To compile the code using the Makefile you'll need to fulfill the following requirments:
-
build-essential package with a gcc version <= 11.x
-
python-dev package, make sure to match the dev package version with your python version. (3.10 have been used during the development)
-
PASIf use pybind11 (https://github.com/pybind/pybind11) to link the C++/CUDA code as a python module. Make sure after cloning the project that the submodule have been downloaded as well:
git submodule init git submodule update
Make sure in the Makefile to make the PYBIND11 macro to match you'r installed version.
-
To compile the CUDA code you'll need the Nvidia compiler nvcc. This come in the NVIDIA HPC SDK: https://developer.nvidia.com/hpc-sdk
This is installed by default in /opt/nvidia/, make sure to add the path to the compiler in your Linux Path:export PATH=/opt/nvidia/hpc_sdk/Linux_x86_64/*version*/compilers/bin:$PATH
Then make sure to match the NVCCINCLUDE macro in the Makefile with your installed version of the HPC SDK.
-
To compile, just run:
mkdir build make
To switch the precision, change float to double in /src/helpers.cuh
Depending on the hardware targeted during the compilation make sure that the -arch flag match the architecture of your hardware. This to get the best performances.

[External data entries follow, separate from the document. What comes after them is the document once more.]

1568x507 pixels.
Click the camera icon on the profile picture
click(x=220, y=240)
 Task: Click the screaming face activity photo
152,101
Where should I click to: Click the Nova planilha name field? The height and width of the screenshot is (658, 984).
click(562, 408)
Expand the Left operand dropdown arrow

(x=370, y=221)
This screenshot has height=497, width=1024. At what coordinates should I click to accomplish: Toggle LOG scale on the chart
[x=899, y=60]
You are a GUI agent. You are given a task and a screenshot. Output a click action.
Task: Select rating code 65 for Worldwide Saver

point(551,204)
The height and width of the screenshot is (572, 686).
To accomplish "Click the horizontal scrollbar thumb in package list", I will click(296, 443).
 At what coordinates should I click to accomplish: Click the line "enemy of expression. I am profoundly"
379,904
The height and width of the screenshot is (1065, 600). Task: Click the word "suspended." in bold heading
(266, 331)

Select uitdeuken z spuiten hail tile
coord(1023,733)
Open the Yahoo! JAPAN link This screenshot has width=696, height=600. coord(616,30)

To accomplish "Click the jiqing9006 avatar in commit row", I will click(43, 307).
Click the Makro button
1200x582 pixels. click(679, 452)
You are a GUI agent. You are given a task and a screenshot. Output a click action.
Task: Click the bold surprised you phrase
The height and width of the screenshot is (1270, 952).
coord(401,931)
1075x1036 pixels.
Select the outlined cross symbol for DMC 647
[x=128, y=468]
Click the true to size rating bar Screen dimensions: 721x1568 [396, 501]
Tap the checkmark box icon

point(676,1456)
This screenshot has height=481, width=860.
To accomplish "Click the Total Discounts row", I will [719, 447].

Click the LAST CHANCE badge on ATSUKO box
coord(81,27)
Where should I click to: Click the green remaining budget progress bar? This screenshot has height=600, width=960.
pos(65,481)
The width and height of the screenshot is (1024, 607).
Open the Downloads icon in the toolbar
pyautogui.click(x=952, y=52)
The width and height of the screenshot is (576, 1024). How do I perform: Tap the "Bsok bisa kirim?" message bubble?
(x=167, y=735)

The compilation process will generate a .so python module in the ./build folder.
The tools to benchmark Nvidia GPU kernels are Nsight Compute and Nsight systems. They come with the NVIDIA HPC SDK but you can also directly donwload the more recent version here: https://developer.nvidia.com/gameworksdownload#?dn=nsight-systems-2023-2
# Run the code with NSYS event capture
> nsys profile python3 FullInterfaceTesting.py
# You can open the .nsys-rep output using the graphical interface (nsys-ui) or export it in a .sqlite format and open the result directly in the terminal
> nsys export --output=rep_name.sqlite -t sqlite report.nsys-rep
# Open the benchmark in the terminal
> nsys stats *.sqlite